Working data Block Start

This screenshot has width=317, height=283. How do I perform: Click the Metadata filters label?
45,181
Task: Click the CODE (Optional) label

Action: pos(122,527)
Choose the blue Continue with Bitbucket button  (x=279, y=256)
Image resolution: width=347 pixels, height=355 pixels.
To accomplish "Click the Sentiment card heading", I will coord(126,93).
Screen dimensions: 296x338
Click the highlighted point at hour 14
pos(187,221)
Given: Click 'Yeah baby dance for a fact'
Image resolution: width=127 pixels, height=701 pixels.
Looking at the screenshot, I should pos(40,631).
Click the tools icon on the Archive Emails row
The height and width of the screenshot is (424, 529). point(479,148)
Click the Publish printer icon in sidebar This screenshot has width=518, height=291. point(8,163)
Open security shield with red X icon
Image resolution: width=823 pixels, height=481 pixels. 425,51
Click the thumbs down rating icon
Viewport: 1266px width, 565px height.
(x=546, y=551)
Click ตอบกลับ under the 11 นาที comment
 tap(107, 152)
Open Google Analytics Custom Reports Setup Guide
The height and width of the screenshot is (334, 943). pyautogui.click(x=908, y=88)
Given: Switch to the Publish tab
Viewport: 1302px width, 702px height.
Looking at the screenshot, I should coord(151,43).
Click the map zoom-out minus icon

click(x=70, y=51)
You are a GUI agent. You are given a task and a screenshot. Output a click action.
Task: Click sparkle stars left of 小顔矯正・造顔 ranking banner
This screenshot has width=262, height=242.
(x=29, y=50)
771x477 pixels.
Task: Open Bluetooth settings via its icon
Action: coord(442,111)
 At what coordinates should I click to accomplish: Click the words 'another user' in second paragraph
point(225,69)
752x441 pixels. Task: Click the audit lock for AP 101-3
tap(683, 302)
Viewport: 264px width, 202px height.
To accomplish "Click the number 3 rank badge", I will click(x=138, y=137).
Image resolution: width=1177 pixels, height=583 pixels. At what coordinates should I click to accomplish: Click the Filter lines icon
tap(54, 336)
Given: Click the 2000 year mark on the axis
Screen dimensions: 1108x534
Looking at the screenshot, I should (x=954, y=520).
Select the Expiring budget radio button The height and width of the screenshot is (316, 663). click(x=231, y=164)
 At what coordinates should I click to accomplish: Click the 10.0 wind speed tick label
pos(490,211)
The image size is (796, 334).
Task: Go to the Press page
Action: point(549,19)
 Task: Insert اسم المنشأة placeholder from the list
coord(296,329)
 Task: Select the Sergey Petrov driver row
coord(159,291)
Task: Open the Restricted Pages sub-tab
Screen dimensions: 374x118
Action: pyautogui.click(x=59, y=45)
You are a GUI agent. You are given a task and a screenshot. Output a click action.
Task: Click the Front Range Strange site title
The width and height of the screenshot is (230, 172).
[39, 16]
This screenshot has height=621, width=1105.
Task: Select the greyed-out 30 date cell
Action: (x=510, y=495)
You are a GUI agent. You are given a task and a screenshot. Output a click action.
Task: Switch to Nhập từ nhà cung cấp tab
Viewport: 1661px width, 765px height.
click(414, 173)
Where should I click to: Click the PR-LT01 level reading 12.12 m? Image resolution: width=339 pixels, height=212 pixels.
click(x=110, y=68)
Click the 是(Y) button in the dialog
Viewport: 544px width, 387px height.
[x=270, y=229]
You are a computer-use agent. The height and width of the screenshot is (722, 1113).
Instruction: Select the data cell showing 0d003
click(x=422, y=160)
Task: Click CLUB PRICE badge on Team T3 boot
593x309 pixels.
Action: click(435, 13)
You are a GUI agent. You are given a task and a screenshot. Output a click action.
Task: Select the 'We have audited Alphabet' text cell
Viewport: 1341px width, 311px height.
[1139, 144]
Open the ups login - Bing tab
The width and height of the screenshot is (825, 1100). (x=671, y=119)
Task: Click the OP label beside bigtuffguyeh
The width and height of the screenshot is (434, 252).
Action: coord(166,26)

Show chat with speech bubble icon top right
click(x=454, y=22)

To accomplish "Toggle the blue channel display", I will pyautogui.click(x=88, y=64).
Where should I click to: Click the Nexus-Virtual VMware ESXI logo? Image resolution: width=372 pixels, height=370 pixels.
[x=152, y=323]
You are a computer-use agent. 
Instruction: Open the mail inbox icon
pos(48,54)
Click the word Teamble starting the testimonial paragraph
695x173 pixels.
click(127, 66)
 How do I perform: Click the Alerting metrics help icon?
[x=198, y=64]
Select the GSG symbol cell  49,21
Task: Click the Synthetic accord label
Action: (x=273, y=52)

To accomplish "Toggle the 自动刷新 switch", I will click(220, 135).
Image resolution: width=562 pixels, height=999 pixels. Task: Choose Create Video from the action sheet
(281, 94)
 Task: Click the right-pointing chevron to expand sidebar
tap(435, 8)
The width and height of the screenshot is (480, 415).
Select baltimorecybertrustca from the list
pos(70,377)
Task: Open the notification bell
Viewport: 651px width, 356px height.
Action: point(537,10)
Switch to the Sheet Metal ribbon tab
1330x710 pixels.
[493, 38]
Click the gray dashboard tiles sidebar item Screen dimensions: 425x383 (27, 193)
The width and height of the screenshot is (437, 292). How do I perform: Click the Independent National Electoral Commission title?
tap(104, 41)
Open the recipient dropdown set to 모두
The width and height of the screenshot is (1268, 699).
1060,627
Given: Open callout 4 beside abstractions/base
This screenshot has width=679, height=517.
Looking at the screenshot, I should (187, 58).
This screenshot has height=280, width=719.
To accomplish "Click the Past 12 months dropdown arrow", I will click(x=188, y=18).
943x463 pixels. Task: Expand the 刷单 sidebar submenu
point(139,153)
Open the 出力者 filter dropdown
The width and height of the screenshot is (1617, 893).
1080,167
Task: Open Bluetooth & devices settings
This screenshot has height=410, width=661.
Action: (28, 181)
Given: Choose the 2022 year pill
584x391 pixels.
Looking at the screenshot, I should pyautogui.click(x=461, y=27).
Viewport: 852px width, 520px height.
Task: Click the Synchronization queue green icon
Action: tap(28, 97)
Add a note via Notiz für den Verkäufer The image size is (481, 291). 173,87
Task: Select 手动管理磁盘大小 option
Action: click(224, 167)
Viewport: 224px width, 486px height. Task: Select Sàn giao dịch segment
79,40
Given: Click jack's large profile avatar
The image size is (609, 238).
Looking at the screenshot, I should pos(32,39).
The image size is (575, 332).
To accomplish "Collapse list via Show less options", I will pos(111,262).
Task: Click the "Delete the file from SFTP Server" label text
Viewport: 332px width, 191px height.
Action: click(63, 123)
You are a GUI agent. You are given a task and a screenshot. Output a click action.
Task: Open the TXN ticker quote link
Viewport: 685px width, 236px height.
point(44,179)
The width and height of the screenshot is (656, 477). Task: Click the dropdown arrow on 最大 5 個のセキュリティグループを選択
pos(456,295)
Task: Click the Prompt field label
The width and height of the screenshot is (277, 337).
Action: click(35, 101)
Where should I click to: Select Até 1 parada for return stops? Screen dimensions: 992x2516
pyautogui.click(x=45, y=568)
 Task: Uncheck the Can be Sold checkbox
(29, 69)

Working data Block End

Which of the lines above include the word "Toggle"? Copy each of them.

To accomplish "Toggle the blue channel display", I will pyautogui.click(x=88, y=64).
To accomplish "Toggle the 自动刷新 switch", I will click(220, 135).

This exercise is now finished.